Was Brandt bad from the beginning? If so, I had unwittingly furthered his recruitment and our agents' deaths. It is a dreadful thought and sometimes in the cold grey hours as I lie at Mabel's side, it comes home to haunt me.

And Bella? I think of her as my last love, as the right turning I never took. If Stefanie had unlocked the door of doubt in me, Bella pointed me towards the open world while there was still time. When I think of my women since, they are aftercare. And when I think of Mabel, I can only explain her as the lure of domesticity to a man returned from the front line. But the memory of Bella remains as fresh for me as on our first night in the safe flat overlooking the cemetery—though in my dreams she is always walking away from me, and there is reproach even in her back.

5

“Are you saying we could be housing another Haydon
now
?” a student named Maggs called out amid the groans of his colleagues. “What's his motivation, Mr. Smiley? Who's paying him? What's his bag?”

I had had my doubts about Maggs ever since he had joined. He was earmarked for a cover career in journalism, and already had the worst characteristics of his future trade. But Smiley was unruffled.

“Oh well, I'm sure that in retrospect we owe Bill a great debt of thanks,” he replied calmly. “He administered the needle to a Service that had been far too long a-dying.” He made a fussy little frown of perplexity. “As to
new
traitors, I'm sure our present leader will have sown her discontents, won't she? Perhaps I'm one. I do find I become a great deal more radical in my old age.”

But believe me, we didn't thank Bill at the time.

There was Before the Fall and there was After the Fall and the Fall was Haydon, and suddenly there was not a man or woman in the Circus who could not tell you where he was and what he was doing when he heard the dreadful news. Old hands tell each other to this day of the silence in the corridors, the numbed, averted faces in the canteen, the unanswered telephones.

The greatest casualty was trust. Only gradually, like dazed people after an air attack, did we step shyly, one by one, from our shattered houses, and set to work to reconstruct the citadel. A fundamental reform was deemed necessary, so the Circus abandoned its ancient
nickname and the warren of Dickensian corridors and crooked staircases in Cambridge Circus that had housed its shame, and built itself instead a vile steel-and-glass affair not far from Victoria, where the windows still blow out in a gale and the corridors reek of stale cabbage from the canteen, and typewriter-cleaning fluid. Only the English punish themselves with quite such dreadful prisons. Overnight we became, in formal parlance, the Service, though the name “Circus” still occasionally crosses our lips in the same way as we speak of pounds, shillings and pence long after decimalisation.
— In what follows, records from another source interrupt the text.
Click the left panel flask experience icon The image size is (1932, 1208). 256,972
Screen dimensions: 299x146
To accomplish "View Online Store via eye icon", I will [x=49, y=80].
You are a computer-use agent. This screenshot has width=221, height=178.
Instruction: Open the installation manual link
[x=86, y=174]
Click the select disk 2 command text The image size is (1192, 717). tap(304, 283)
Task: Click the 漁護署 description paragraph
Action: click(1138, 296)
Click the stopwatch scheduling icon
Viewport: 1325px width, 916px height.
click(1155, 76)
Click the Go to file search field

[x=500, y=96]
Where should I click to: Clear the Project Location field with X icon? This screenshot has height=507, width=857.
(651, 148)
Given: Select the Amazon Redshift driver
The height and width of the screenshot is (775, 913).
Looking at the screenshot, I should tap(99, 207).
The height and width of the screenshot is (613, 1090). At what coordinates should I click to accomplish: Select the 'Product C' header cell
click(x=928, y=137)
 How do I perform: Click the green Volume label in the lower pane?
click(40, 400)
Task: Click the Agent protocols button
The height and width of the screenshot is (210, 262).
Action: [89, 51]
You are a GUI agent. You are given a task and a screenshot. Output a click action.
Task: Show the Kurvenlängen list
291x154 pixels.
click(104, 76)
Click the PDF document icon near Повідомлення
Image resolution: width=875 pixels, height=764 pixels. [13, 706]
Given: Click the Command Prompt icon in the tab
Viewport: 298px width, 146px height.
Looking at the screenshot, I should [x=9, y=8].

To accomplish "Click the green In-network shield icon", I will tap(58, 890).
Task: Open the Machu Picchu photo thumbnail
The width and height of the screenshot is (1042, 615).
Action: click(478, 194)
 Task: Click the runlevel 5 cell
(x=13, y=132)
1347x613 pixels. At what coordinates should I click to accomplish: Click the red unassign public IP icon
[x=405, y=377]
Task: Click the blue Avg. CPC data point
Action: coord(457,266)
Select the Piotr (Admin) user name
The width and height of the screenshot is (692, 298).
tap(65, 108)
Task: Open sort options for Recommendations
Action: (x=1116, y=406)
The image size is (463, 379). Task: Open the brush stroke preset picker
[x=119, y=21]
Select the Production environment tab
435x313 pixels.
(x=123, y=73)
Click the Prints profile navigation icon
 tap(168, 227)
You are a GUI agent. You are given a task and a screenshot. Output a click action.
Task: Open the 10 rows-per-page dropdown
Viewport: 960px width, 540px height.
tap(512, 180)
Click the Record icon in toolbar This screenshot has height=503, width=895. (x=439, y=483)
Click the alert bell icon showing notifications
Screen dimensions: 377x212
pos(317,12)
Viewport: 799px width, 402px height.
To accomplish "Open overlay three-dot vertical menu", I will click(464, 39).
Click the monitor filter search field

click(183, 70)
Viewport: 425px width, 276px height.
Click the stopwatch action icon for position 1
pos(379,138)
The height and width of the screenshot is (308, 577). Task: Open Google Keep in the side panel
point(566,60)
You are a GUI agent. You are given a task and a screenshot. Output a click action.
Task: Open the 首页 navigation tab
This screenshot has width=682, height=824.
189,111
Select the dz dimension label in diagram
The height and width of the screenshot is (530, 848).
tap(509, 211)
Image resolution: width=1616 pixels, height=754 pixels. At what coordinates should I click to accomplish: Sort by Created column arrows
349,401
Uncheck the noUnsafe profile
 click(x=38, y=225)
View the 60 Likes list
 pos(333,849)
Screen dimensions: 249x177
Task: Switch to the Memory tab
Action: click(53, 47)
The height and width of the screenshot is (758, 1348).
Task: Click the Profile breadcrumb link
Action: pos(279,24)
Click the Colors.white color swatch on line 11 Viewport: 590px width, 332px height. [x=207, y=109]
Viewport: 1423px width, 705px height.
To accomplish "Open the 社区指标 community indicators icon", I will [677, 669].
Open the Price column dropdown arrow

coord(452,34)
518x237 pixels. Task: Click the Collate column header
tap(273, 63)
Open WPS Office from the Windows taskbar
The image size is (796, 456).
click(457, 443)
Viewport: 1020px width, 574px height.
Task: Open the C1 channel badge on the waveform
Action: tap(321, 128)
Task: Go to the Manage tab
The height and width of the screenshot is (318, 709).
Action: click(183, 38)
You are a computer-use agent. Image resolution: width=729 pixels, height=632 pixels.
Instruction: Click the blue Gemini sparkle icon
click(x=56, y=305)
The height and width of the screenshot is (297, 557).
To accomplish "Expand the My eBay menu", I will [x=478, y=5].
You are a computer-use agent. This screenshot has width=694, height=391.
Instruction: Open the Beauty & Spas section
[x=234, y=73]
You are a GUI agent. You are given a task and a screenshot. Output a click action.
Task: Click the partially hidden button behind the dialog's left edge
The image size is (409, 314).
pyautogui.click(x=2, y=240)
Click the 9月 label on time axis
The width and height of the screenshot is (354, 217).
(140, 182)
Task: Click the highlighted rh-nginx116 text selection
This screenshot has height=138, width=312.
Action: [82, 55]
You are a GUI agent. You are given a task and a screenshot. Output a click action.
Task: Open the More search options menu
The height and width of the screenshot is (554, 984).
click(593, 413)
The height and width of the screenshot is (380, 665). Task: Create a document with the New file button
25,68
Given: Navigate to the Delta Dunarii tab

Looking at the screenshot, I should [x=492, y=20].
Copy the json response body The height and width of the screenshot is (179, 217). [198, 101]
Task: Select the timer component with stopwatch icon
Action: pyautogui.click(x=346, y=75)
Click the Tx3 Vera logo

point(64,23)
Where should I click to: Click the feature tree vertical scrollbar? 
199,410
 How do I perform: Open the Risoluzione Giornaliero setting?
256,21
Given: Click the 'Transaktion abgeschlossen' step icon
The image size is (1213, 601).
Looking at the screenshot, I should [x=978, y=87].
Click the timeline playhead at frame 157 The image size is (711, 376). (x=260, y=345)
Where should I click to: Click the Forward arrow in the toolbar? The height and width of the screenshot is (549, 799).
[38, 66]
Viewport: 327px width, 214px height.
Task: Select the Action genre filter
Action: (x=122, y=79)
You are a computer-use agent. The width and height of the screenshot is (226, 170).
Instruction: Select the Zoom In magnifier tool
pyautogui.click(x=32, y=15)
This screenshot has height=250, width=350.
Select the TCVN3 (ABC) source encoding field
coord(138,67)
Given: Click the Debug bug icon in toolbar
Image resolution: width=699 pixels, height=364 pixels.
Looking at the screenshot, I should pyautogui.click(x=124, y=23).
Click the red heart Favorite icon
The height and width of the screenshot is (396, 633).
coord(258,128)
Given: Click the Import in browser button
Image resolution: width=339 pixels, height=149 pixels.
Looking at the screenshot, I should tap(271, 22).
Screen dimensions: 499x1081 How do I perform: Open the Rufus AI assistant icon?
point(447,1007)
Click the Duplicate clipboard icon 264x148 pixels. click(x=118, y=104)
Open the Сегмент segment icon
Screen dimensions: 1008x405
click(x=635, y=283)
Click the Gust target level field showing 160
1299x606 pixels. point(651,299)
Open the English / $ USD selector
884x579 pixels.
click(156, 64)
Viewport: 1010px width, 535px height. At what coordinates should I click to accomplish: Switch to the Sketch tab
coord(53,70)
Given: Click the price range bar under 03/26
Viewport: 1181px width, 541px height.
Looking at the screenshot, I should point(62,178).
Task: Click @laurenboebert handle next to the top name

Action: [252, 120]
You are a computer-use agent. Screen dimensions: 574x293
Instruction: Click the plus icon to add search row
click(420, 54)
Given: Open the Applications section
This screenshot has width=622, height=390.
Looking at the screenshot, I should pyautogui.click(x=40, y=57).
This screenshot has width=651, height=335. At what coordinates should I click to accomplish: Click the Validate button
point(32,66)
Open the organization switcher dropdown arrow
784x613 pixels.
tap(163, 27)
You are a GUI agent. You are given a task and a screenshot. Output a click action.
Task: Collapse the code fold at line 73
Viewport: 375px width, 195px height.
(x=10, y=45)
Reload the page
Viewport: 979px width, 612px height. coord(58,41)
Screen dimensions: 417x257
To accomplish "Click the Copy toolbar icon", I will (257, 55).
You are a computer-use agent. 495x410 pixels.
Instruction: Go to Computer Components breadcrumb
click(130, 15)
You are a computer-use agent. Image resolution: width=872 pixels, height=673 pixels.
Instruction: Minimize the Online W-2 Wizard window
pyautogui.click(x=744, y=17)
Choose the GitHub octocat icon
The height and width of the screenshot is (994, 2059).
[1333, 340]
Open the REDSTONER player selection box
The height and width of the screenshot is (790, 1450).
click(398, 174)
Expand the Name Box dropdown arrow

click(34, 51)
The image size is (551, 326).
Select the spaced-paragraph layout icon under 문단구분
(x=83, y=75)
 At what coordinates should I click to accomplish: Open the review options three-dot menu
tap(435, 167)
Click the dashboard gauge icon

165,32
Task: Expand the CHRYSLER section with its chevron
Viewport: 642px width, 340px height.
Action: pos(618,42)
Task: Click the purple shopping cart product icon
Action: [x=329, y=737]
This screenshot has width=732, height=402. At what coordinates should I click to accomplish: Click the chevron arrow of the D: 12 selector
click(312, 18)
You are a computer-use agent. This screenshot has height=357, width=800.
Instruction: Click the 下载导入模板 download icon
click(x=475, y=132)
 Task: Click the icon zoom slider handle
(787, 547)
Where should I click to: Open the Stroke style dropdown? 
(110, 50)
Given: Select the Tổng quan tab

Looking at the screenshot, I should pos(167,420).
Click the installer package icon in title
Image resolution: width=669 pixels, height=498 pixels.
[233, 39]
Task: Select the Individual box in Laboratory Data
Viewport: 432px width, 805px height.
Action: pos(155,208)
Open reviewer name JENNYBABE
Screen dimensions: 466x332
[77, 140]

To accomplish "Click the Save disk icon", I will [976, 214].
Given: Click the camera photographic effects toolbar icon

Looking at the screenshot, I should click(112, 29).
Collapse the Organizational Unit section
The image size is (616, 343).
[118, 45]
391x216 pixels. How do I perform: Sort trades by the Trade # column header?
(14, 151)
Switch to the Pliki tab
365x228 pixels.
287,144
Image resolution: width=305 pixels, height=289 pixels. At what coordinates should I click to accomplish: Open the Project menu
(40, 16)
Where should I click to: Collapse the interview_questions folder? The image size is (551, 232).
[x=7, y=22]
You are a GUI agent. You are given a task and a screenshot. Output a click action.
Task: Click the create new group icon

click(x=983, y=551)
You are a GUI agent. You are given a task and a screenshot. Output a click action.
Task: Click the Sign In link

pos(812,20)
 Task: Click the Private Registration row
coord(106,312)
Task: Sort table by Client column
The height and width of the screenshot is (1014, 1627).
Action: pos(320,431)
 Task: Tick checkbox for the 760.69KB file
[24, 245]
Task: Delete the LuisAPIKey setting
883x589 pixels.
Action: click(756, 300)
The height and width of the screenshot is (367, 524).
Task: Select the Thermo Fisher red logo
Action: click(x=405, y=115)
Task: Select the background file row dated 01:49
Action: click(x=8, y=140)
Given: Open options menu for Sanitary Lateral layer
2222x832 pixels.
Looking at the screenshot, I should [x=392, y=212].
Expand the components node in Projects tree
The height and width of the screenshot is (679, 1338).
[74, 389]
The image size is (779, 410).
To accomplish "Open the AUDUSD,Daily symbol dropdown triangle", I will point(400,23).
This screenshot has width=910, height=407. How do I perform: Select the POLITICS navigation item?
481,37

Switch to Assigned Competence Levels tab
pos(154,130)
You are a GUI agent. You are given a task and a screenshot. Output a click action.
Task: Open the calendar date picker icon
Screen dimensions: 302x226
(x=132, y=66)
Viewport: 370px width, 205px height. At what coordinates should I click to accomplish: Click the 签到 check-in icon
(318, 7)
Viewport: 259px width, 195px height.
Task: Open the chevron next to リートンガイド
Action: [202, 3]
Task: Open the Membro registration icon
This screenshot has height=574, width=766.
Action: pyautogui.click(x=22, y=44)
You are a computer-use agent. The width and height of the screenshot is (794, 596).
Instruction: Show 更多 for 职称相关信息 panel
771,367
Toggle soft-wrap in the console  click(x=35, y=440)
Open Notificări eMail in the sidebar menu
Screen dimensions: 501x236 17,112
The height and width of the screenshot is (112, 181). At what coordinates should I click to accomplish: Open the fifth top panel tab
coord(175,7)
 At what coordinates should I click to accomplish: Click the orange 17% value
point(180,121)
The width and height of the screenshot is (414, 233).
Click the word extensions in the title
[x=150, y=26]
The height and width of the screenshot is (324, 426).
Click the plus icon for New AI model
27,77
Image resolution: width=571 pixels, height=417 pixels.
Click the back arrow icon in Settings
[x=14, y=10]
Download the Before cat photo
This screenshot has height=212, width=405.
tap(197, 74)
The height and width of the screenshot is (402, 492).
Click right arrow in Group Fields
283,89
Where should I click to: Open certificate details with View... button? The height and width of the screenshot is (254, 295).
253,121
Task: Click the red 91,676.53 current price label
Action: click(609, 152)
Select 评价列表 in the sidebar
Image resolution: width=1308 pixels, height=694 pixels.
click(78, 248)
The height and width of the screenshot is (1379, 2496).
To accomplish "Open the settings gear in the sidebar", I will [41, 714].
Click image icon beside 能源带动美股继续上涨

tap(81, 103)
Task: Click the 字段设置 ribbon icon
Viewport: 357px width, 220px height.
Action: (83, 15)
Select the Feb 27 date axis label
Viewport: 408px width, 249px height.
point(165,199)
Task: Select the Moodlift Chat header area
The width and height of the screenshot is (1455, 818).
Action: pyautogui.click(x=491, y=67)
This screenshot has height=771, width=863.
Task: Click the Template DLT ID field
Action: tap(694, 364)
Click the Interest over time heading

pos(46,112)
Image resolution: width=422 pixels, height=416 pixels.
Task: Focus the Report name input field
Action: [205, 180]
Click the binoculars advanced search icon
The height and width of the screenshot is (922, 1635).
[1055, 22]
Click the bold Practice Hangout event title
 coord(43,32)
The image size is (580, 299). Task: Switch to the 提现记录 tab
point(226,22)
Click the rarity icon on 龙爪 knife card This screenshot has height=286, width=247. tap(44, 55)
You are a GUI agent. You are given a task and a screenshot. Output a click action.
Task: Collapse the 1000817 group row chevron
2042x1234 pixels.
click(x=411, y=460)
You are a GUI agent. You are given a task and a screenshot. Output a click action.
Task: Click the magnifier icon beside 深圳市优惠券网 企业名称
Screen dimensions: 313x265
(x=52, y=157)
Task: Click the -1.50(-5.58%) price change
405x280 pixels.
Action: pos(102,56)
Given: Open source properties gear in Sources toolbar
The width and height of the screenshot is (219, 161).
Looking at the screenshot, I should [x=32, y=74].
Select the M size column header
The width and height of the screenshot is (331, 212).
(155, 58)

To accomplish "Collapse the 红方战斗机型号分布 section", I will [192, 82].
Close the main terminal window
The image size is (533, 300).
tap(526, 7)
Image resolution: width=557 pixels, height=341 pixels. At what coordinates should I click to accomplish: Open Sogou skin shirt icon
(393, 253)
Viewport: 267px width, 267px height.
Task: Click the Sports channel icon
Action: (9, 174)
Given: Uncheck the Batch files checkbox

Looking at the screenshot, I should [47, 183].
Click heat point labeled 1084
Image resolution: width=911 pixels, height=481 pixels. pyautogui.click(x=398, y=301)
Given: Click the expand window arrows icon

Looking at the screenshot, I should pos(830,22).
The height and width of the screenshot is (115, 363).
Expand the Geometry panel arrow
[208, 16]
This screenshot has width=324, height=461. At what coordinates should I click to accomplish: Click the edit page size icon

The trust was broken because Haydon had been part of it. Bill was no upstart with a chip on his shoulder and a pistol in his pocket. He was exactly who he had always sneeringly described himself to be: Church and Spy Establishment, with uncles who sat on Tory Party committees, and a rundown estate in Norfolk with tenant farmers who called him “Mr. William.” He was a strand of the finely spun web of English influence of which we had perceived ourselves the centre. And he had caught us in it.

In my own case—I still claim a certain distinction for this—I actually succeeded in hearing the news of Bill's arrest twenty-four hours after it had reached the rest of the Circus, for I was incarcerated in a windowless mediaeval cell at the back of a run of grand apartments in the Vatican. I was commanding a team of Circus eavesdroppers under the guidance of a hollow-eyed friar supplied to us by the Vatican's own secret service, who would rather have gone to the Russians themselves than seek the assistance of their secular colleagues a mile up the road in Rome. And our mission was to winkle a probe microphone into the audience room of a corrupt Catholic bishop who had got himself involved in a drugs-for-arms deal with one of our disintegrating colonies—well, why be coy? It was Malta.